Badan Kepegawaian Daerah Daerah Istimewa Yogyakarta

Profil BKD Provinsi DIY

A. Sejarah Badan Kepegawaian Daerah

Badan Kepegawaian Daerah Provinsi Daerah Istimewa Yogyakarta merupakan lembaga kepegawaian yang  ada di wilayah Provinsi Daerah Istimewa Yogyakarta yang merupakan perkembangan dari lembaga kepegawaian yang ada sebelumnya. Secara resmi keberadaaanya ditetapkan dengan Peraturan Daerah (Perda) Nomor 11 Tahun 1960 tentang susunan organisasi dan formasi pegawai instansi-instansi Pemerintah Provinsi DIY, melalui lembaga yang disebut Kantor Urusan Pegawai (KUP).

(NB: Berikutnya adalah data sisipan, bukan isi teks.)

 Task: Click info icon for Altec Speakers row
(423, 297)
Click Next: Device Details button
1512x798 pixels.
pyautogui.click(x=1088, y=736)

KUP yang dipimpin oleh seorang Kepala Kantor yang membawahi 6 (enam) bagian, mempunyai tugas pokok antara lain mengerjakan testing pengangkatan, pemberhentian, pemindahan kenaikan pangkat dan penyelesaian administrasinya, mengurus pemberian uang jajan tetap, deklarasi biaya dan meminjam uang untuk membeli kendaraan, mengurus pensiun janda, anak yatim piatu dan pembayaran pensiun serta tunjangan lain. KUP terletak di Jalan Malioboro Nomor 12-14 yang berada di Komplek Kepatihan Danurejan Yogyakarta. Kepala Kantor Urusan Pegawai tercatat pada waktu itu yang menjabat adalah KRT Wirosaputro.

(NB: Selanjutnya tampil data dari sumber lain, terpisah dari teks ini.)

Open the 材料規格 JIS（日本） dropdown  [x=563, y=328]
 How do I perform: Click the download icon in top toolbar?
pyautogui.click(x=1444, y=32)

Pada tahun 1973, berdasarkan Surat Keputusan Kepala Daerah Propinsi DIY Nomor 18 Tahun 1973 tentang susunan Organisasi dan Tata Kerja Sekretariat Daerah Propinsi DIY, Kantor Urusan Pegawai berubah namanya menjadi Biro Personalia dengan lokasi dan gedung yang sama. Pada periode ini Kepala Biro Personalia dijabat oleh Drs. KRT Suyono Kusumo.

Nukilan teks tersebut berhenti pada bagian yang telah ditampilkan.